** Information provided follows **
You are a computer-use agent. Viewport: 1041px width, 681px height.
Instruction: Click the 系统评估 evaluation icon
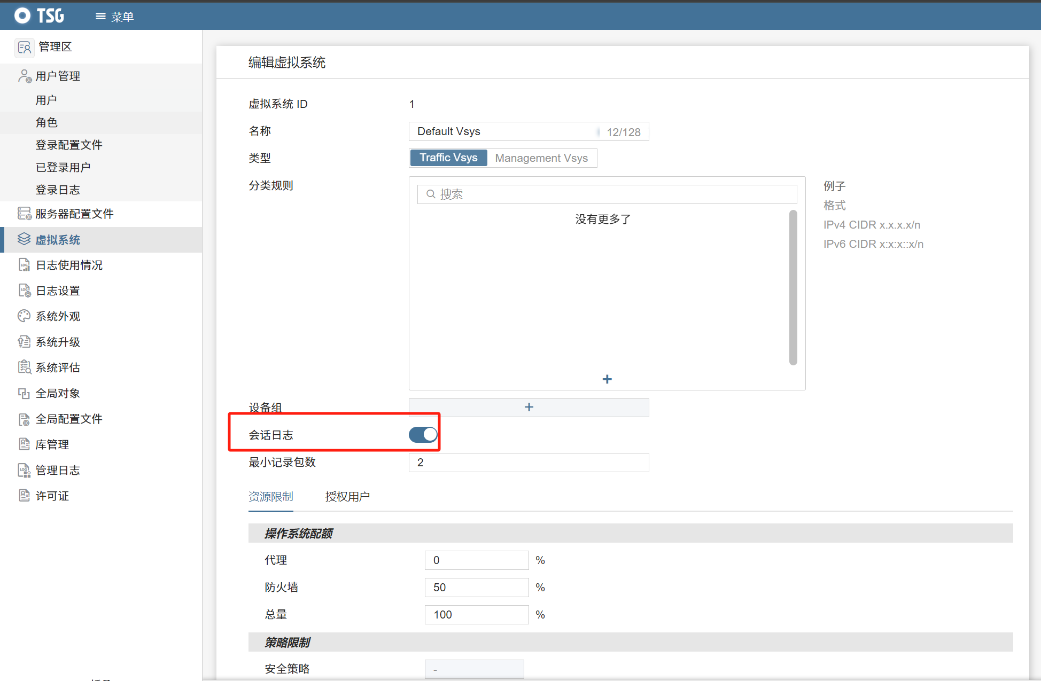coord(25,367)
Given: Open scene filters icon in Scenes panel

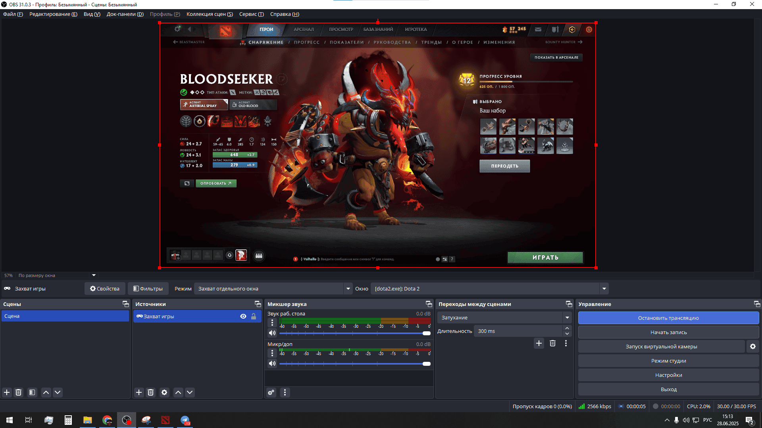Looking at the screenshot, I should pos(32,392).
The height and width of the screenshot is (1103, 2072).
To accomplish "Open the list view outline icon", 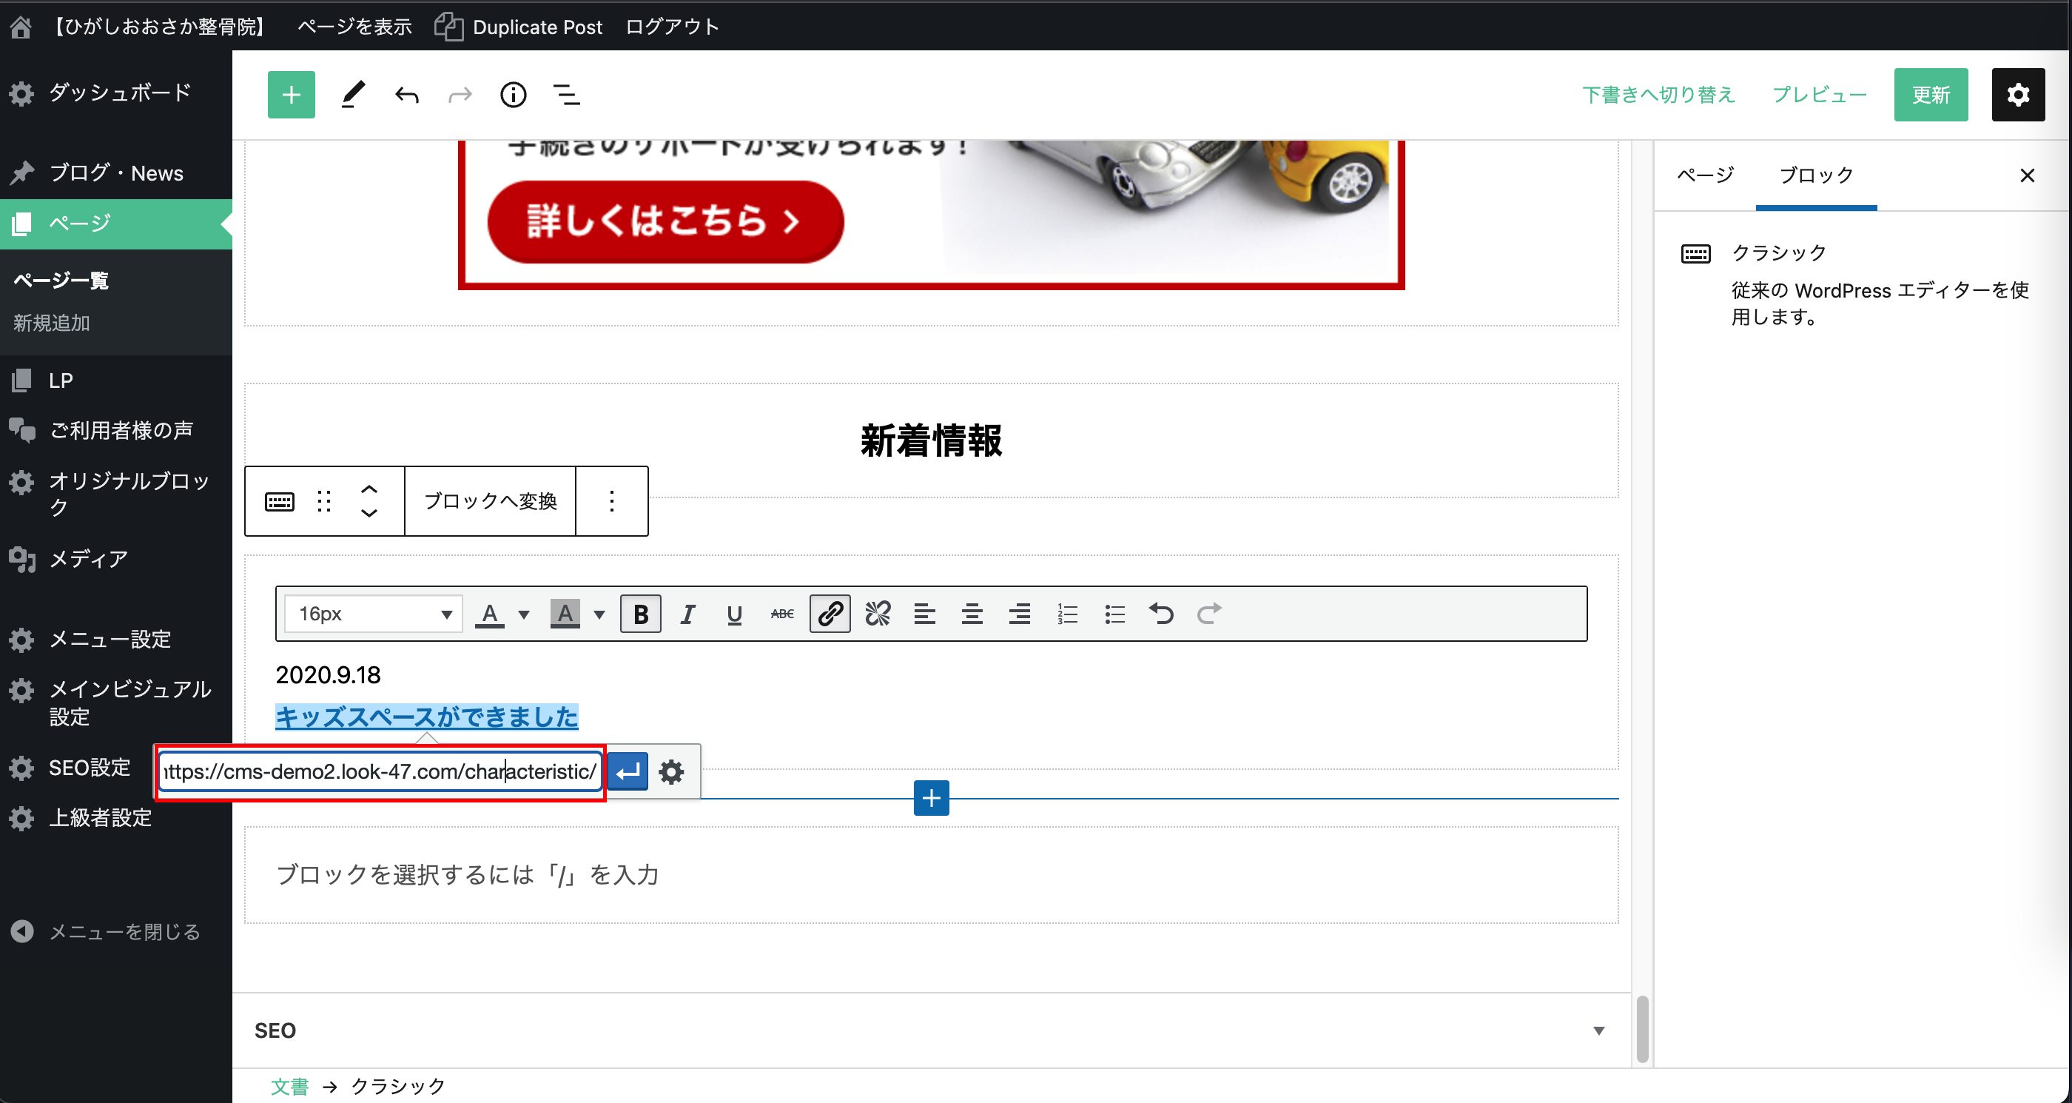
** End of Information provided **
* What needs to be done:
Your reply should be only the number of lines in the records above that include "width".

* Answer to this task:
2